▶ [Work to be completed]:
Below are some records. Set each one down exactly as it reads.

▶ [Recorded data]:
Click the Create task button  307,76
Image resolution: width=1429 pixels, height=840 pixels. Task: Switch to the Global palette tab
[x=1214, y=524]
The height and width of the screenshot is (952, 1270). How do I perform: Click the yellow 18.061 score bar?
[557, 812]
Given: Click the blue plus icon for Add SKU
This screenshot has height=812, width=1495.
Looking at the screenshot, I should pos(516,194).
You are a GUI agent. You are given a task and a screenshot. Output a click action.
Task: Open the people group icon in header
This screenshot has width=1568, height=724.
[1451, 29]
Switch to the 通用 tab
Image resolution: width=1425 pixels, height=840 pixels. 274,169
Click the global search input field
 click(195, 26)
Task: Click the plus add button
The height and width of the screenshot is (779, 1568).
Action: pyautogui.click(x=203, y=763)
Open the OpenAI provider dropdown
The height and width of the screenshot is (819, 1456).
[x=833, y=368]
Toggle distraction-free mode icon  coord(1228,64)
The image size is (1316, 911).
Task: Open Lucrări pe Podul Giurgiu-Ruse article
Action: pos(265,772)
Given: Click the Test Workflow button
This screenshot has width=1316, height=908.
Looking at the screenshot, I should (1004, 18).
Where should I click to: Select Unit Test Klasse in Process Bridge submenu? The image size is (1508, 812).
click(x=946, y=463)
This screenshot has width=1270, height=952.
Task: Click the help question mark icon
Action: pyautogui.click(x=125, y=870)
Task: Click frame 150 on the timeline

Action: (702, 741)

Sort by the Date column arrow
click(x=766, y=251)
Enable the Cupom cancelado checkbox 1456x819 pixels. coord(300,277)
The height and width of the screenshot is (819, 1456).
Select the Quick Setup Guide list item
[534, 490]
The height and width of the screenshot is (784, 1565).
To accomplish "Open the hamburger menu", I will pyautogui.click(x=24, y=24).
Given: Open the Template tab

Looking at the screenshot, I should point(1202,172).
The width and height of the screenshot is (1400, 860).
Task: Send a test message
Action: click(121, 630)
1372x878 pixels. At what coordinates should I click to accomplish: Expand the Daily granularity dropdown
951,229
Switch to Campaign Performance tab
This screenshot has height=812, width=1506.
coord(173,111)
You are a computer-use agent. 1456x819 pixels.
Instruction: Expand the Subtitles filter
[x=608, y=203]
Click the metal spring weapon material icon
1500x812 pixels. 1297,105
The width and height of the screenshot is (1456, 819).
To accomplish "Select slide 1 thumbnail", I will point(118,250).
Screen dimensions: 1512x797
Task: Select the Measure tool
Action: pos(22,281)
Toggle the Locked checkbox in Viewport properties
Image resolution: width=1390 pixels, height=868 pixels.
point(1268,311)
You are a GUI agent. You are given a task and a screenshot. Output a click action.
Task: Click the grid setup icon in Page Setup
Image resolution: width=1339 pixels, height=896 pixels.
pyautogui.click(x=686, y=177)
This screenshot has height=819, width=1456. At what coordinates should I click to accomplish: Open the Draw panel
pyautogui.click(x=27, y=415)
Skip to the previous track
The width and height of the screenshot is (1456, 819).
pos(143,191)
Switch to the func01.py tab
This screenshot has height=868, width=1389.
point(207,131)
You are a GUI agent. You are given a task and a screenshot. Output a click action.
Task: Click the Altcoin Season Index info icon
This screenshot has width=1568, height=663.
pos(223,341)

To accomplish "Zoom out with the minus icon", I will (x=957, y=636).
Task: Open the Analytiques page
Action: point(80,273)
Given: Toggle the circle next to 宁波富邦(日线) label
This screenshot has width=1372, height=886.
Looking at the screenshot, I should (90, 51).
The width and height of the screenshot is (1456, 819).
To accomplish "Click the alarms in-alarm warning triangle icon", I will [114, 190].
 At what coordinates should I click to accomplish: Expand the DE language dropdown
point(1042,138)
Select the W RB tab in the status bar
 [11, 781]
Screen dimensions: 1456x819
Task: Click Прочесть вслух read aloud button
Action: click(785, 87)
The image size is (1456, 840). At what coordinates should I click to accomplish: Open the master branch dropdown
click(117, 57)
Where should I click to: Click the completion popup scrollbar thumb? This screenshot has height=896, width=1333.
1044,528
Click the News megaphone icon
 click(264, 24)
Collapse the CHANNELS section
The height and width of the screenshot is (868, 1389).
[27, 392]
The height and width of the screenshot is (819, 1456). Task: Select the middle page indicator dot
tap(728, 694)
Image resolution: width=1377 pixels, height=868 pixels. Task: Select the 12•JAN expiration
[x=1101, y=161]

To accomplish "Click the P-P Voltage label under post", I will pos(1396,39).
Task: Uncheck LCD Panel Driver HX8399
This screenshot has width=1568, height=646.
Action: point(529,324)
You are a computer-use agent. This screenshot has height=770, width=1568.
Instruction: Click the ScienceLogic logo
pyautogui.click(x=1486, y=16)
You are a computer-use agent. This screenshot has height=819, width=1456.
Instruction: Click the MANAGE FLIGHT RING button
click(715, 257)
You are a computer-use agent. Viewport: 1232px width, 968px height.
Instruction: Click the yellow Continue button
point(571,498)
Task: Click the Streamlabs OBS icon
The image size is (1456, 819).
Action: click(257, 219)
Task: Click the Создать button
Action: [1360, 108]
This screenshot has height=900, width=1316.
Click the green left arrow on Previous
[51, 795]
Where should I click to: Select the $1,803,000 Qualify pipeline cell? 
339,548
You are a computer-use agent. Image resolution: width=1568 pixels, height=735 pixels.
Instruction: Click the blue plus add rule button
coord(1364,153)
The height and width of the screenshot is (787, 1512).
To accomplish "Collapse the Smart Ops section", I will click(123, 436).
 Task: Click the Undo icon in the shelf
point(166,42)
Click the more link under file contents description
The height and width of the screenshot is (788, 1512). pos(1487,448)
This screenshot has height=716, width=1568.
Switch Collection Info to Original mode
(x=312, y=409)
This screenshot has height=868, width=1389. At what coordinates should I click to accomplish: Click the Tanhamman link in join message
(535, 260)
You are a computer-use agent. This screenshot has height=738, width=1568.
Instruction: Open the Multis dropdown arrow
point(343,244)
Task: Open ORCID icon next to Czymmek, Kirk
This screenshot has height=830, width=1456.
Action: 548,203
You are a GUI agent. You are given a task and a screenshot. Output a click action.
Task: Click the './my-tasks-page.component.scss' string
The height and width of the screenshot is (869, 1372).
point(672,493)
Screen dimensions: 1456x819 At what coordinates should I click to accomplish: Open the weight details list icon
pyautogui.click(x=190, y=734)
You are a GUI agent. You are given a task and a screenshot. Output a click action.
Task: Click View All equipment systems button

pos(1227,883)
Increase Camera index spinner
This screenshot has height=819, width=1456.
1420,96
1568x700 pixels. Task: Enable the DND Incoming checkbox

▶ [Expected answer]:
Click the Create task button  307,76
Image resolution: width=1429 pixels, height=840 pixels. Task: Switch to the Global palette tab
[x=1214, y=524]
The height and width of the screenshot is (952, 1270). How do I perform: Click the yellow 18.061 score bar?
[557, 812]
Given: Click the blue plus icon for Add SKU
This screenshot has height=812, width=1495.
Looking at the screenshot, I should pos(516,194).
You are a GUI agent. You are given a task and a screenshot. Output a click action.
Task: Open the people group icon in header
This screenshot has width=1568, height=724.
[1451, 29]
Switch to the 通用 tab
Image resolution: width=1425 pixels, height=840 pixels. 274,169
Click the global search input field
 click(195, 26)
Task: Click the plus add button
The height and width of the screenshot is (779, 1568).
Action: pyautogui.click(x=203, y=763)
Open the OpenAI provider dropdown
The height and width of the screenshot is (819, 1456).
[x=833, y=368]
Toggle distraction-free mode icon  coord(1228,64)
The image size is (1316, 911).
Task: Open Lucrări pe Podul Giurgiu-Ruse article
Action: pos(265,772)
Given: Click the Test Workflow button
This screenshot has width=1316, height=908.
Looking at the screenshot, I should (1004, 18).
Where should I click to: Select Unit Test Klasse in Process Bridge submenu? The image size is (1508, 812).
click(x=946, y=463)
This screenshot has width=1270, height=952.
Task: Click the help question mark icon
Action: pyautogui.click(x=125, y=870)
Task: Click frame 150 on the timeline

Action: (702, 741)

Sort by the Date column arrow
click(x=766, y=251)
Enable the Cupom cancelado checkbox 1456x819 pixels. coord(300,277)
The height and width of the screenshot is (819, 1456).
Select the Quick Setup Guide list item
[534, 490]
The height and width of the screenshot is (784, 1565).
To accomplish "Open the hamburger menu", I will pyautogui.click(x=24, y=24).
Given: Open the Template tab

Looking at the screenshot, I should point(1202,172).
The width and height of the screenshot is (1400, 860).
Task: Send a test message
Action: click(121, 630)
1372x878 pixels. At what coordinates should I click to accomplish: Expand the Daily granularity dropdown
951,229
Switch to Campaign Performance tab
This screenshot has height=812, width=1506.
coord(173,111)
You are a computer-use agent. 1456x819 pixels.
Instruction: Expand the Subtitles filter
[x=608, y=203]
Click the metal spring weapon material icon
1500x812 pixels. 1297,105
The width and height of the screenshot is (1456, 819).
To accomplish "Select slide 1 thumbnail", I will point(118,250).
Screen dimensions: 1512x797
Task: Select the Measure tool
Action: pos(22,281)
Toggle the Locked checkbox in Viewport properties
Image resolution: width=1390 pixels, height=868 pixels.
point(1268,311)
You are a GUI agent. You are given a task and a screenshot. Output a click action.
Task: Click the grid setup icon in Page Setup
Image resolution: width=1339 pixels, height=896 pixels.
pyautogui.click(x=686, y=177)
This screenshot has height=819, width=1456. At what coordinates should I click to accomplish: Open the Draw panel
pyautogui.click(x=27, y=415)
Skip to the previous track
The width and height of the screenshot is (1456, 819).
pos(143,191)
Switch to the func01.py tab
This screenshot has height=868, width=1389.
point(207,131)
You are a GUI agent. You are given a task and a screenshot. Output a click action.
Task: Click the Altcoin Season Index info icon
This screenshot has width=1568, height=663.
pos(223,341)

To accomplish "Zoom out with the minus icon", I will (x=957, y=636).
Task: Open the Analytiques page
Action: point(80,273)
Given: Toggle the circle next to 宁波富邦(日线) label
This screenshot has width=1372, height=886.
Looking at the screenshot, I should (90, 51).
The width and height of the screenshot is (1456, 819).
To accomplish "Click the alarms in-alarm warning triangle icon", I will [114, 190].
 At what coordinates should I click to accomplish: Expand the DE language dropdown
point(1042,138)
Select the W RB tab in the status bar
 [11, 781]
Screen dimensions: 1456x819
Task: Click Прочесть вслух read aloud button
Action: click(785, 87)
The image size is (1456, 840). At what coordinates should I click to accomplish: Open the master branch dropdown
click(117, 57)
Where should I click to: Click the completion popup scrollbar thumb? This screenshot has height=896, width=1333.
1044,528
Click the News megaphone icon
 click(264, 24)
Collapse the CHANNELS section
The height and width of the screenshot is (868, 1389).
[27, 392]
The height and width of the screenshot is (819, 1456). Task: Select the middle page indicator dot
tap(728, 694)
Image resolution: width=1377 pixels, height=868 pixels. Task: Select the 12•JAN expiration
[x=1101, y=161]

To accomplish "Click the P-P Voltage label under post", I will pos(1396,39).
Task: Uncheck LCD Panel Driver HX8399
This screenshot has width=1568, height=646.
Action: point(529,324)
You are a computer-use agent. This screenshot has height=770, width=1568.
Instruction: Click the ScienceLogic logo
pyautogui.click(x=1486, y=16)
You are a computer-use agent. This screenshot has height=819, width=1456.
Instruction: Click the MANAGE FLIGHT RING button
click(715, 257)
You are a computer-use agent. Viewport: 1232px width, 968px height.
Instruction: Click the yellow Continue button
point(571,498)
Task: Click the Streamlabs OBS icon
The image size is (1456, 819).
Action: click(257, 219)
Task: Click the Создать button
Action: [1360, 108]
This screenshot has height=900, width=1316.
Click the green left arrow on Previous
[51, 795]
Where should I click to: Select the $1,803,000 Qualify pipeline cell? 
339,548
You are a computer-use agent. Image resolution: width=1568 pixels, height=735 pixels.
Instruction: Click the blue plus add rule button
coord(1364,153)
The height and width of the screenshot is (787, 1512).
To accomplish "Collapse the Smart Ops section", I will click(123, 436).
 Task: Click the Undo icon in the shelf
point(166,42)
Click the more link under file contents description
The height and width of the screenshot is (788, 1512). pos(1487,448)
This screenshot has height=716, width=1568.
Switch Collection Info to Original mode
(x=312, y=409)
This screenshot has height=868, width=1389. At what coordinates should I click to accomplish: Click the Tanhamman link in join message
(535, 260)
You are a computer-use agent. This screenshot has height=738, width=1568.
Instruction: Open the Multis dropdown arrow
point(343,244)
Task: Open ORCID icon next to Czymmek, Kirk
This screenshot has height=830, width=1456.
Action: 548,203
You are a GUI agent. You are given a task and a screenshot. Output a click action.
Task: Click the './my-tasks-page.component.scss' string
The height and width of the screenshot is (869, 1372).
point(672,493)
Screen dimensions: 1456x819 At what coordinates should I click to accomplish: Open the weight details list icon
pyautogui.click(x=190, y=734)
You are a GUI agent. You are given a task and a screenshot. Output a click action.
Task: Click View All equipment systems button

pos(1227,883)
Increase Camera index spinner
This screenshot has height=819, width=1456.
1420,96
1568x700 pixels. Task: Enable the DND Incoming checkbox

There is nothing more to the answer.